16. Tell Us About a Time When You Managed to Solve a Conflict
One of your primary roles as a family advocate is to solve family disputes. You must therefore prove that you can solve conflicts based on your previous experiences. This is a behavioral question that one should answer through the lauded STAR approach. Explain the situation, approach, and finally, the solution. Make sure that it has a happy ending.
I once realized that two members of my team were constantly arguing. They had fallen back some months back but thought they had solved it. I organized a meeting during our coffee break and invited both of them. I then played the role of a mediator, asked for both sides of the story, and finally helped them come up with a solution. They reconciled and never had problems again.
17. You are Going to Hear Lots of Bad Things in this Job. Do You Have the Emotional Stability to Handle Them?
Most parents will view you as an enemy or an impostor while going about your job. Some will not also cooperate with you. Do not, therefore, expect a walk in the park. You must be prepared for the hurtful words, lies, and at times signs of aggression if you decide to pursue family advocacy. Assure the interviewer that you are in the right emotional and mental frame to handle all the challenges you will face in this job.
I expect such things to happen. I understand the emotional world of both parents and children and that they may project their anger and disappointment by being unnecessarily rude or hurtful. I will keep my distance and not try to be emotionally involved in any of the cases I handle, which should help me get over any bad words or setbacks I may come across.
18. Why Did You Become a Family Advocate?
What made you pursue this career? You must have a viable reason, given that you would have settled for lots of options. You can tell a story, be it a family problem or some of your experiences. Ensure that your reason touches the interviewer or convinces them that you joined the career with pure intentions. Do not mention material benefits.
I know how difficult it can be to grow up in a troubled or divorced family. My parents divorced after ten years of constant fights and arguments, an experience that greatly scarred me. I, therefore, decided to pursue this career to help children with a similar story and ensure that decisions made are in their best interest.
19. What is the Most Difficult Aspect of this Job?
This should be easy to answer if you have been in this field for some time. What’s the most challenging aspect of being a family advocate or social worker? Think about your experiences throughout your career and some of the problems you have encountered. Whatever you mention should not render you incompetent.

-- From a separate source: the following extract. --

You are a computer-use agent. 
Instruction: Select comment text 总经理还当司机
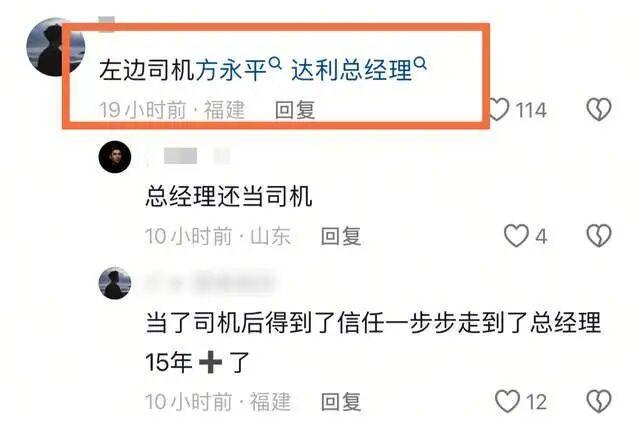coord(229,196)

Dealing with divorced families is not an easy task. I grew up in a divorced, dysfunctional family, and therefore, seeing children affected by their parents’ decisions takes a significant toll on me. Also, most families are uncooperative since they see me as an outsider and an enemy, thus making my work quite difficult. ( Remember that your challenges should be job-related)
20. How Do You Plan to Deal with Disappointments?
Every job comes with its fair share of disappointments. People have quit jobs and tried other things because of the frustrations they encounter from their careers. Therefore, you must plan how to deal with the disappointments you will get as a family advocate if you intend to do your work well.
Being in this industry for a long time has taught me how to deal with disappointments. I usually avoid taking things to heart since most of them are pretty emotional. I do not also overthink issues and take disappointments as they come, go back to the drawing table and restrategize.
Being a family advocate is challenging, and so is the interview process. You need to research extensively, find out some questions that are likely to be asked, and brainstorm possible answers. I hope that this article will help you ace your interview.